Il Foglio. Benedetto ci faccia riscoprire quanto è romana Bisanzio
25/11/2006
Nicoletta Tiliacos
Il Foglio
Alla vigilia del viaggio del Papa in Turchia, Silvia Ronchey spiega che sul Bosforo si fa o si disfa la nostra civiltà.
L’importanza del prolungamento dell’impero. Le sue propaggini ottomana e russa. Il ruolo centrale del diritto romano nella storia turca. L’indebolimento del patriarcato ecumenico e le chiese autocefale. L’importanza della liturgia. La capacità di resistere, perpetuare e integrare.

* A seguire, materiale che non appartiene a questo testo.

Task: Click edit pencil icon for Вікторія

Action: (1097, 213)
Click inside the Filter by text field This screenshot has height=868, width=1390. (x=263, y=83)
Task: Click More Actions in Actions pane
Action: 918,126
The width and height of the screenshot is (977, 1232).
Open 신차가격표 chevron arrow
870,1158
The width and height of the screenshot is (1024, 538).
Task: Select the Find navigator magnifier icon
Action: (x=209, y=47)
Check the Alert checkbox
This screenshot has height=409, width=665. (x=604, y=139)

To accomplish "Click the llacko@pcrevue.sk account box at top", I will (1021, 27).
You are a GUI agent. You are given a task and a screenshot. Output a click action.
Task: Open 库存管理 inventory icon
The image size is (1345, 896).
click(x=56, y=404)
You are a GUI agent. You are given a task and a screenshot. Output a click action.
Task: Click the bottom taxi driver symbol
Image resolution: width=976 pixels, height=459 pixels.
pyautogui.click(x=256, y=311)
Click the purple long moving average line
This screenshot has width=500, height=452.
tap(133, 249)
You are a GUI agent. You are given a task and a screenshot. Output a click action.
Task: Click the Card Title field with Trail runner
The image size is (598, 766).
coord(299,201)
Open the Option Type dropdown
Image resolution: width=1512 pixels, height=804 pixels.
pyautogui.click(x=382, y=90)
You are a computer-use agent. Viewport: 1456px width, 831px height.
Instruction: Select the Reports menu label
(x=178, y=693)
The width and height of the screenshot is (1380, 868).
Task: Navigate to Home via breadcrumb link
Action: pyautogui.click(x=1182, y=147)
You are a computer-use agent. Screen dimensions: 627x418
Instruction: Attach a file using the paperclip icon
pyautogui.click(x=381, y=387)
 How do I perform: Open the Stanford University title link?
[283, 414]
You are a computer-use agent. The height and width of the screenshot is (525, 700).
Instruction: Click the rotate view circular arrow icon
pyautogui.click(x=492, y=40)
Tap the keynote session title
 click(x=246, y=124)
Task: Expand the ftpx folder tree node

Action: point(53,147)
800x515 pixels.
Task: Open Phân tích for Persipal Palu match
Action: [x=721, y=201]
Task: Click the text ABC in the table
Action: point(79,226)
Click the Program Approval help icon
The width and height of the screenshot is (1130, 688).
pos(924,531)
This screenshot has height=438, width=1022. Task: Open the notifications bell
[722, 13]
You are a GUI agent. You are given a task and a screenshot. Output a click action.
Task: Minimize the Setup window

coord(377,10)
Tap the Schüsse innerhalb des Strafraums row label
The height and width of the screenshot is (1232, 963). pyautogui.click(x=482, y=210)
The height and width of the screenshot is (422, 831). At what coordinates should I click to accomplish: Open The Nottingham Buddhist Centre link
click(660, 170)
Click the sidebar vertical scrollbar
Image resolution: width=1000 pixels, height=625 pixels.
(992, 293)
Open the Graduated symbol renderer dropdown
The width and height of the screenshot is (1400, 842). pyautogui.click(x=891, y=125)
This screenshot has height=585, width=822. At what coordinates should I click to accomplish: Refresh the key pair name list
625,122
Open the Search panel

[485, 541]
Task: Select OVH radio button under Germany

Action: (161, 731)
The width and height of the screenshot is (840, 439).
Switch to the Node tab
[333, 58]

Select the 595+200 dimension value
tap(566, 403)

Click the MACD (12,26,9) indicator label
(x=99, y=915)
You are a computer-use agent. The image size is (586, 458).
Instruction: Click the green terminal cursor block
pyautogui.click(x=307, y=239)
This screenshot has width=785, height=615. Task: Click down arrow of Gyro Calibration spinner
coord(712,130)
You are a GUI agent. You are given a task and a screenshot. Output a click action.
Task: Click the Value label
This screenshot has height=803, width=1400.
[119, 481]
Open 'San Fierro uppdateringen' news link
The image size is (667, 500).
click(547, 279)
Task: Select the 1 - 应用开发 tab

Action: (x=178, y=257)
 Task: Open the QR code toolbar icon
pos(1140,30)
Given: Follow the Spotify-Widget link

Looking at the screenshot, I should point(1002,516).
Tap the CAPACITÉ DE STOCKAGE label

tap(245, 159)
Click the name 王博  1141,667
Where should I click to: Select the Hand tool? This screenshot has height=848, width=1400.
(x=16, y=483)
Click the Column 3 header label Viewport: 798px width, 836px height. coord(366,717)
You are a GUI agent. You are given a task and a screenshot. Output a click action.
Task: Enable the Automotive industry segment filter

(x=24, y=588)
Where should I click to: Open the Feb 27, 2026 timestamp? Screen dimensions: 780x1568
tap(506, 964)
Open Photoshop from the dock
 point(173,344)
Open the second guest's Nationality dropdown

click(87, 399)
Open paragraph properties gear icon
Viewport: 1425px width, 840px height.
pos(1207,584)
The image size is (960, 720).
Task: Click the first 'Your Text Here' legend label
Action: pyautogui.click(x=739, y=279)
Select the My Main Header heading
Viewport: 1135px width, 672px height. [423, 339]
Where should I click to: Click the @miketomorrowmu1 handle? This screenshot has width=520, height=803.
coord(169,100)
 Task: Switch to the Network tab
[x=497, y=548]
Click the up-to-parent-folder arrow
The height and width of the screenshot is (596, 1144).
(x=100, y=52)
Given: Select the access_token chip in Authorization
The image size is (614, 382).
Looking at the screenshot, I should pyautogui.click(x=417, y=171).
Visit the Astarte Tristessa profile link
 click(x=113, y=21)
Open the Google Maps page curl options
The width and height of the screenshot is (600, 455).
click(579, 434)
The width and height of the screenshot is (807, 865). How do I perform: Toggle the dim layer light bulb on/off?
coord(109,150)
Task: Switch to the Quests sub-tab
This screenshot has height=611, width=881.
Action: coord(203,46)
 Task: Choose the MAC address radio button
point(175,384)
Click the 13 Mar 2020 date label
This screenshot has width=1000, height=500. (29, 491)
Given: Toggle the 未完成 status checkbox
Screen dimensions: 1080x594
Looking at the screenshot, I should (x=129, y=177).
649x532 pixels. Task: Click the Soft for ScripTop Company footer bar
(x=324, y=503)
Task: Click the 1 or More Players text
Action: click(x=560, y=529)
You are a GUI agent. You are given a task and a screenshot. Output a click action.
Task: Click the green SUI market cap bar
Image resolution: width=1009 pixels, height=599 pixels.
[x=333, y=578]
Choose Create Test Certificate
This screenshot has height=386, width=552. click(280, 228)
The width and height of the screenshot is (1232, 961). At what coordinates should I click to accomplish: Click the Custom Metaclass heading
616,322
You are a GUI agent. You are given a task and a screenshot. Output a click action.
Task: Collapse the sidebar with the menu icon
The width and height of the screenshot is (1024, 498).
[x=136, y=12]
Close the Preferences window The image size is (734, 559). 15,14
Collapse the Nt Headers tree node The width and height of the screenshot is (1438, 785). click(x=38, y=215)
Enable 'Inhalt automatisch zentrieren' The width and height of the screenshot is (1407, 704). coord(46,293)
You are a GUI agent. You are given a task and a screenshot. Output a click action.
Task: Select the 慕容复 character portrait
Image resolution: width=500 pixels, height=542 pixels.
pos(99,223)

Roma. “In ‘Fuga da Bisanzio’, Josif Brodskji scriveva che ci sono luoghi nei quali i grandi eventi storici sono inevitabili come gli incidenti automobilistici. Uno di quei luoghi oggi si chiama Istanbul, dopo che è stato Costantinopoli e poi Bisanzio”. Punto concreto e simbolico di incontro e scontro tra oriente e occidente, lì dove è atteso, per una visita complicata da forti preoccupazioni oltre che circondata da grandi aspettative, Papa Benedetto XVI. A ricordare la definizione del poeta russo è Silvia Ronchey, studiosa di civiltà bizantina e recente autrice di un libro (“L’enigma di Piero”, Rizzoli) che racconta, attraverso la storia della decifrazione della Flagellazione di Piero della Francesca, come Bisanzio abbia regalato all’Europa il Rinascimento. Al Foglio, Silvia Ronchey dice che “quell’istmo sul Bosforo, tra Asia ed Europa, è sempre stato fondamentale, dalla guerra di Troia in poi. Lì è nata la civiltà greca, ed è lì che, da Costantino in poi, prende vita, tra mille turbolenze ma in modo netto, un modello di convivenza tra etnie diverse che sembra così impossibile da realizzare nella nostra epoca. Tutto nasce da quella che, molto impropriamente, è stata chiamata ‘caduta dell’impero romano’. Ma l’impero sopravvive in quanto e lì dove procura e garantisce proprio quel tipo di convivenza, nella quale la sovranazionalità e la multietnicità, la cooptazione dei conquistati e la composizione dei conflitti si esercitano con successo”.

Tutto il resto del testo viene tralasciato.